Gasit for me, wasn't a member of wildcampers at time of purchase, but I bought from Gasit direct as they were cheapest I could find on tinternet. Much more convenient than having to change bottles.:goodluck:


----------



## oldpolicehouse (Jan 27, 2015)

Gasit
The best on price and sevice


----------



## RoaminRog (Jan 27, 2015)

Another Gas it fan here, pays for itself, twin 11kg with automatic changeover, brilliant system!
Ordered by phone at 4pm, arrived at 07.30 next morning! If you know how to hold a spanner, you can fit it yourself, they give you a tube of leak tester with your order. Don't forget to mention that you are a member on here. They will either offer you a cash discount, or give you a couple of continental adaptors free.
Decide first if you have room in your gas locker for the fill valve or whether you want an external filler, remember the filler must be lower than your van floor, in case it ever leaks, you wouldn't want a leak directly into the van!
People at gas it are on hand to help with any questions that you may have, and so any problems can be sorted immediately.

Regards Rog.


----------



## molly 2 (Jan 27, 2015)

*Finally score*



RoaminRog said:


> Another Gas it fan here, pays for itself, twin 11kg with automatic changeover, brilliant system!
> Ordered by phone at 4pm, arrived at 07.30 next morning!

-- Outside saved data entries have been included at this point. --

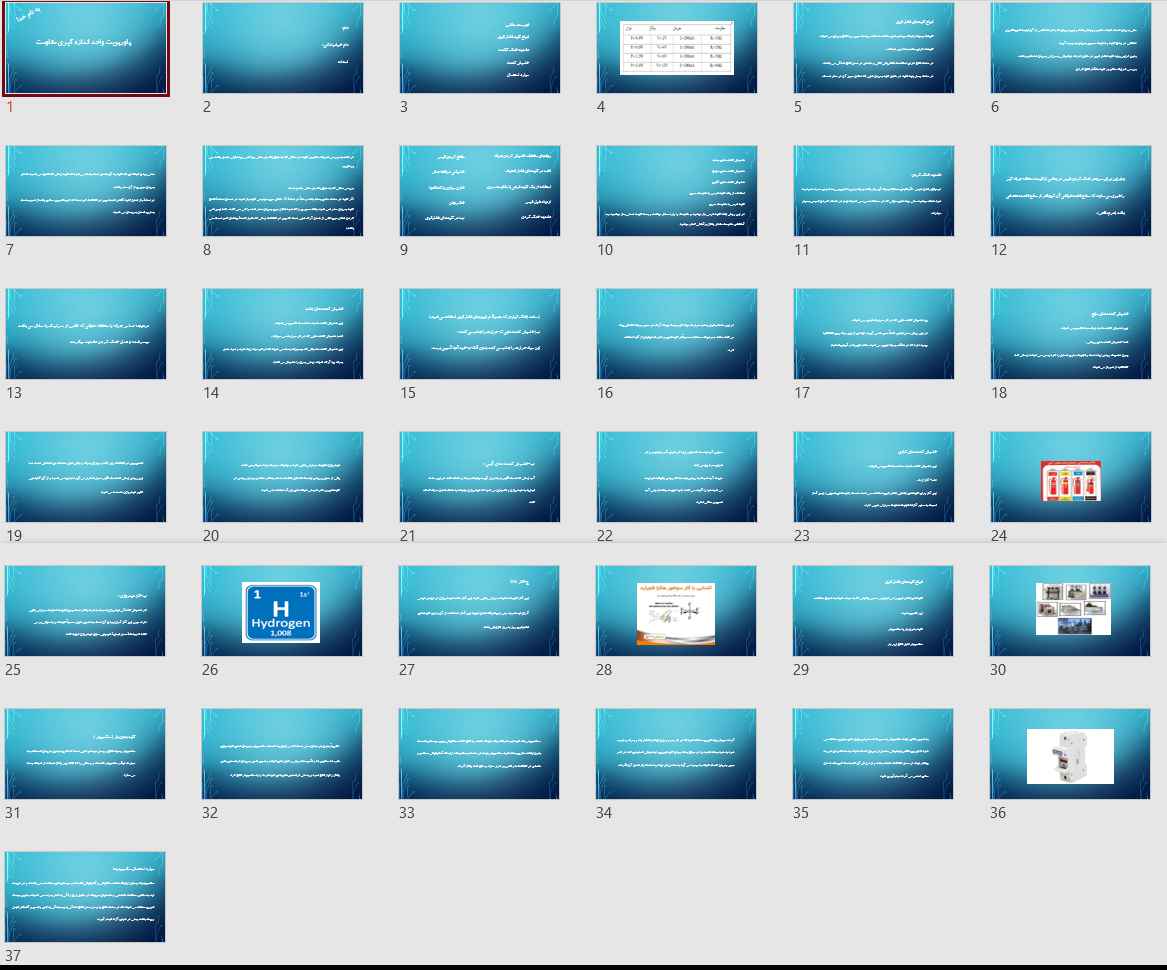Select slide 28 with orange-bordered diagram
The image size is (1167, 970).
click(x=676, y=611)
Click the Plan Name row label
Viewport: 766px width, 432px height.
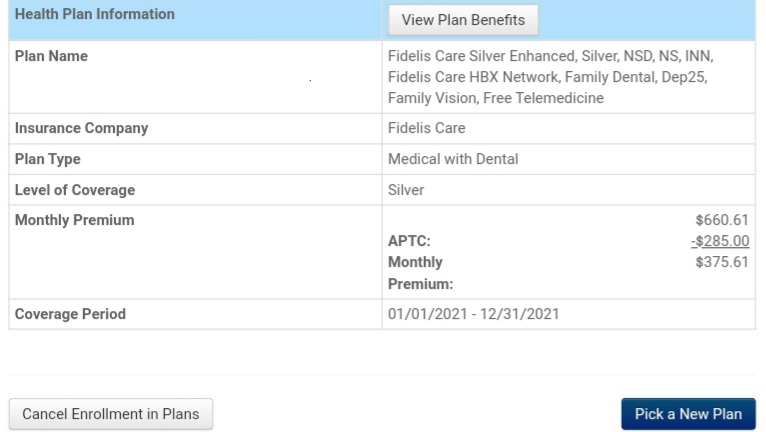click(51, 56)
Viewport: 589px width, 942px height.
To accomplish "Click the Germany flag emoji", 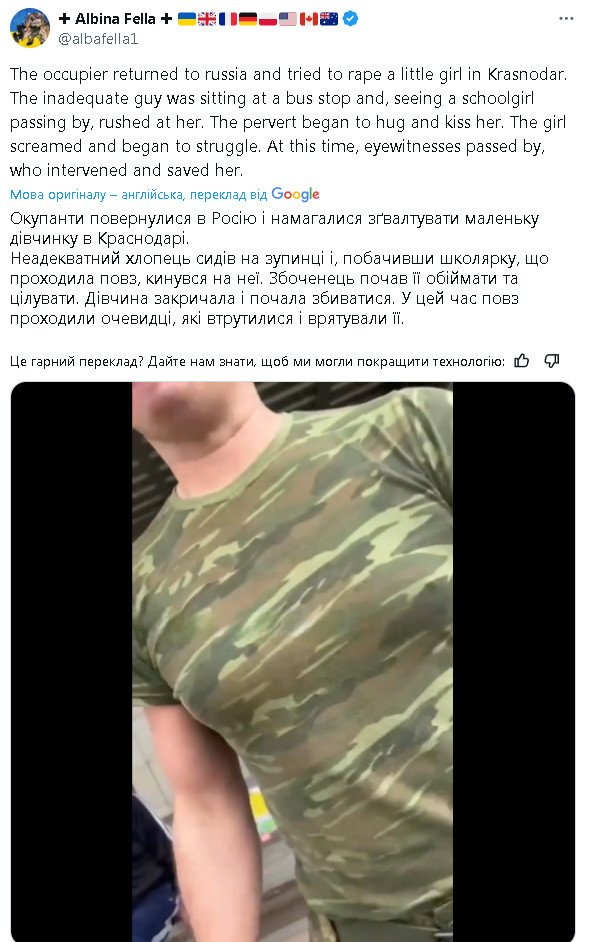I will [248, 19].
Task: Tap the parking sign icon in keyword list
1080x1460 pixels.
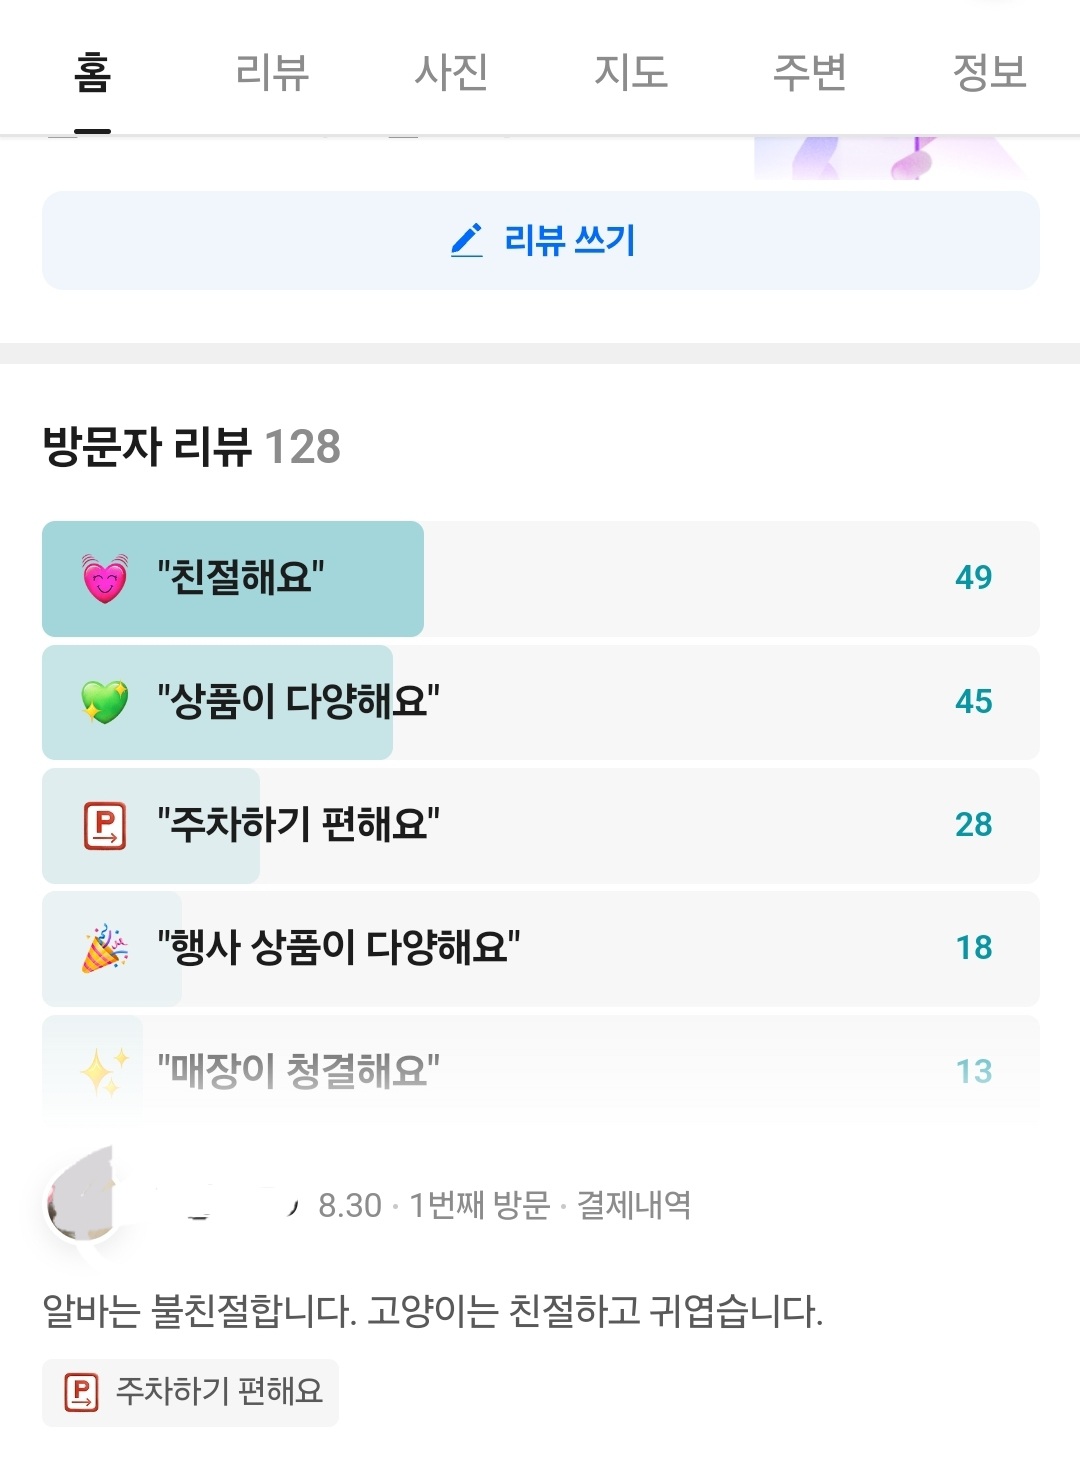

If you know how to hold a spanner, you can fit it yourself, they give you a tube of leak tester with your order. Don't forget to mention that you are a member on here. They will either offer you a cash discount, or give you a couple of continental adaptors free.
> Decide first if you have room in your gas locker for the fill valve or whether you want an external filler, remember the filler must be lower than your van floor, in case it ever leaks, you wouldn't want a leak directly into the van!
> People at gas it are on hand to help with any questions that you may have, and so any problems can be sorted immediately.
> ...


Gasit. 13. Gaslow 4


----------



## Joker7 (Jan 27, 2015)

Thanks Guys,
It looks like it will be Gasit - was going for a 11kg bottle but on measuring the locker door I only have 255mm and the 11kg bottle is 304mm diameter. It may have to be 2 6kg bottles which will add a third to the price, Oh well the best laid plans..

Chris


----------



## Polar Bear (Jan 27, 2015)

It made I smile it did.
https://www.youtube.com/watch?v=V9EXTnXOnwY

and they breed?

Though this looks okay?
http://www.gasit.co.uk/index.php?_a=product&product_id=381


----------



## jagmanx (Jan 27, 2015)

*Dont worry*



Joker7 said:


> Thanks Guys,
> It looks like it will be Gasit - was going for a 11kg bottle but on measuring the locker door I only have 255mm and the 11kg bottle is 304mm diameter. It may have to be 2 6kg bottles which will add a third to the price, Oh well the best laid plans..
> 
> Chris



Will still be Quids in !
AND more convenient


----------



## Wooie1958 (Jan 27, 2015)

Joker7 said:


> Thanks Guys,
> It looks like it will be Gasit - was going for a 11kg bottle but on measuring the locker door I only have 255mm and the 11kg bottle is 304mm diameter. It may have to be 2 6kg bottles which will add a third to the price, Oh well the best laid plans..
> 
> Chris




Same thing with my locker it`s less than 10mm too small for the 11Kg ones i wanted so i went with 6Kg but i`m still very happy  :dance:


----------



## spigot (Jan 27, 2015)

I've got the best of both worlds, in the gas locker is a Gaslow 6kg  *and* down below is a 20ltr Autogas underslung tank, both filled from one exterior point.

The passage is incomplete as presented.